United Nations: The International Monetary Fund (IMF) supports India’s “very wise” decision to impose a national lockdown to combat the coronavirus pandemic despite the resulting economic slowdown, according to Changyong Rhee, the organisation’s director of the Asia and Pacific Department.
He said at a news conference on Wednesday, “India entered the pandemic turmoil in the midst of a credit crunch induced slowdown and its recovery prospect becomes more uncertain.”
The IMF drastically revised India’s growth rate projection for the current fiscal year to 1.9 per cent from the 5.8 per cent made in January, which was lower than the 7 per cent made in October.
Rhee said that India’s strict action against the COVID-19 pandemic “can cause a drop in economic activity (and) growth rate will go down definitely, but I think that is a very wise and important decision to minimise the long-term cost of this disease spread.”
He said that the fiscal stimulus as well as the monetary policy easing adopted by the Indian government and the Reserve Bank are in the right direction, but whether they will be enough “depends on how this containment policy which is just adopted, how successful it will be”.

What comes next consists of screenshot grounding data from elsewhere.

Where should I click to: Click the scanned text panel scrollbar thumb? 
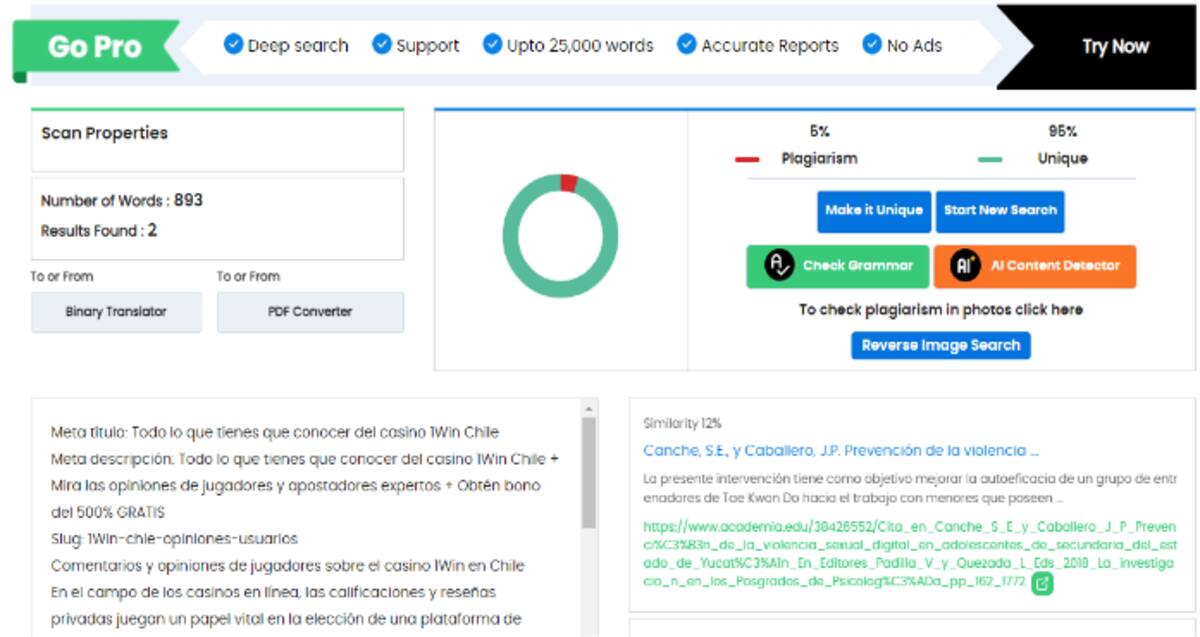(x=589, y=470)
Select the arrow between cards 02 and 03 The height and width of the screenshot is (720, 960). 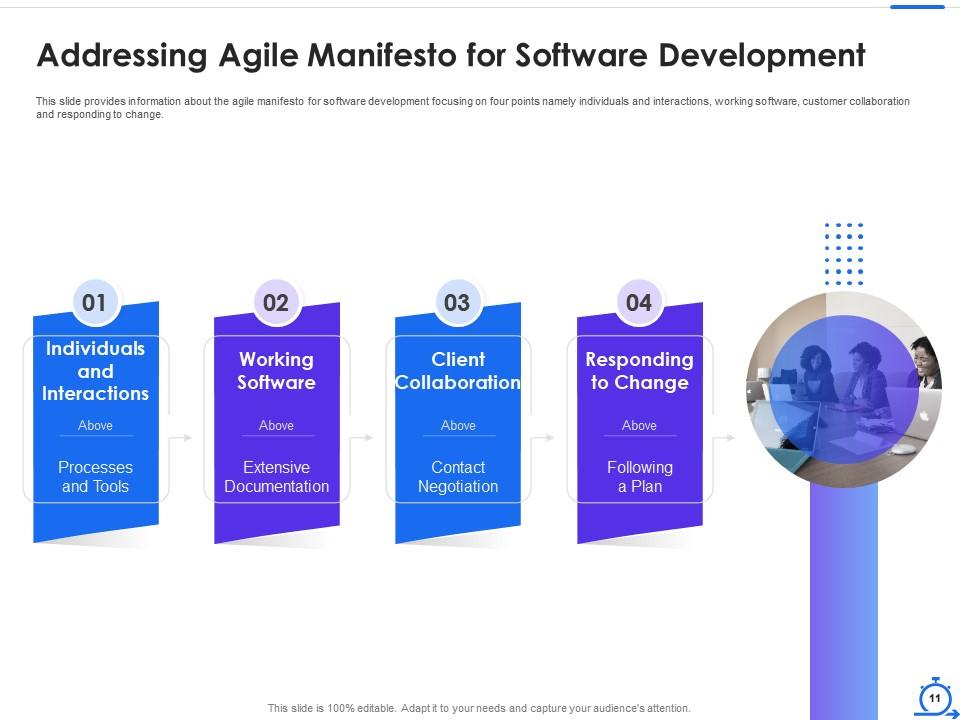363,437
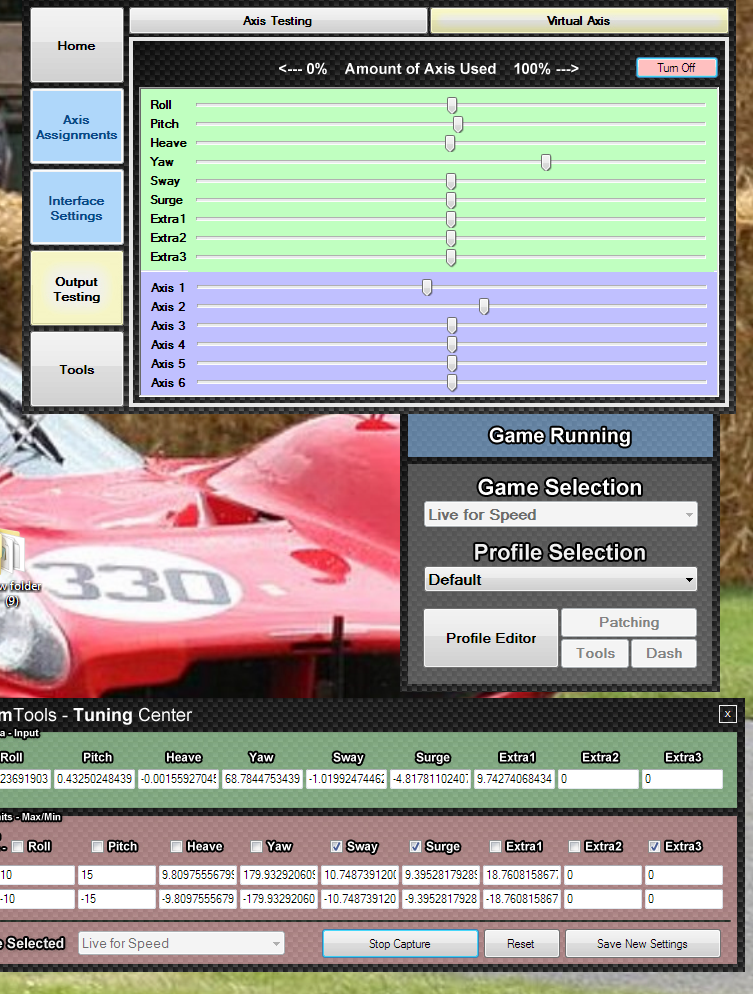
Task: Expand the Game Selection dropdown
Action: pos(560,515)
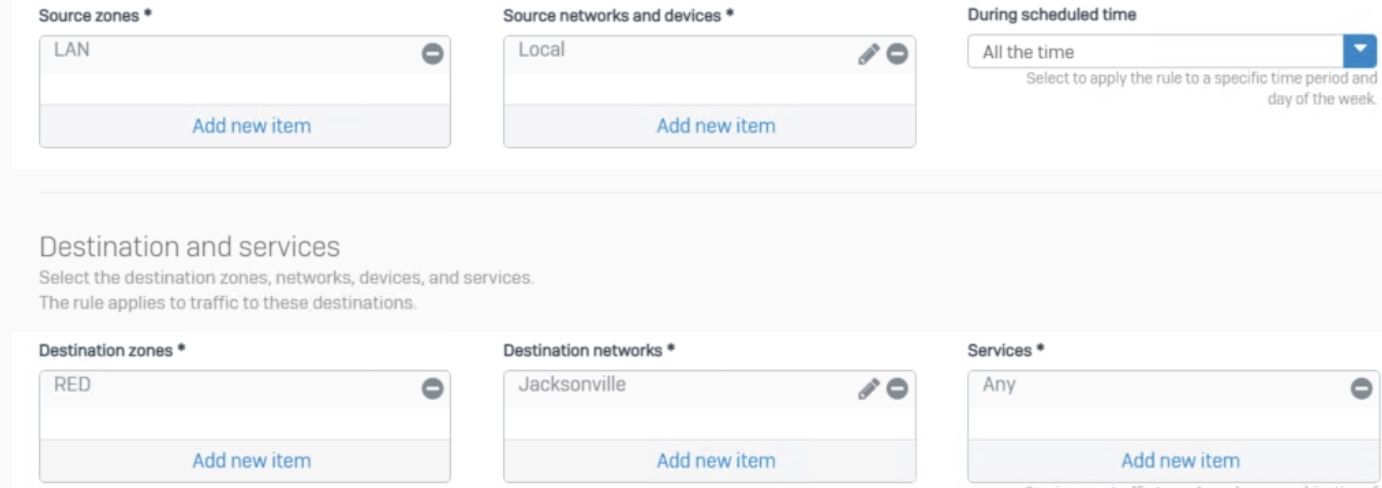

He said that he hoped that India’s efforts will be successful, “but if the situation becomes aggravated, then I think in the short run they have no choice but to use more fiscal and monetary policies to contain the slowdown of the economy”.
After the COVID-19 crisis is over, he said India will have to go back to carrying out structural reforms and take steps for a more inclusive growth by focusing on priorities like the infrastructure.
Surveying the Asian region, he said that for the first time in 60 years its growth will be at “a standstill” – or zero per cent – this year.
But he added that even this performance will be “better than other regions.”
Similarly, India with its paltry growth rate projection of 1.9 per cent this year will be the fastest growing major economy in the world, according to the IMF’s projections.
And China with 1.2 per cent comes next.
IMF projects world economic growth to go below zero — the economy shrinking by 3 per cent — this year.
The economies of developed countries are projected to shrink by 6.9 per cent, the US economy by 5.9 per cent and the Euro area’s by 7.5 per cent.
Rhee said, “For 2021, there is hope: if containment policies succeed, we will see a rebound in growth. However, it is highly uncertain how this year will progress.”
The IMF expects India to rebound in the next fiscal year with a growth rate of 7.4 per cent, more than the 6.5 per cent projected in January.
For the region as a whole, Rhee said the first priority is to support and protect the health sector to contain the virus and introduce measures to slow contagion.
If there are not enough fiscal resources to carry out these, countries will have to re-prioritise from other expenditures, he added.
Because the coronavirus containment measures are severely affecting economies, countries will have to provide targeted support to hardest-hit households and firms. He said.
Jobs and industries, especially small and medium size enterprises, need to be protected directly, not just through financial institutions, he said.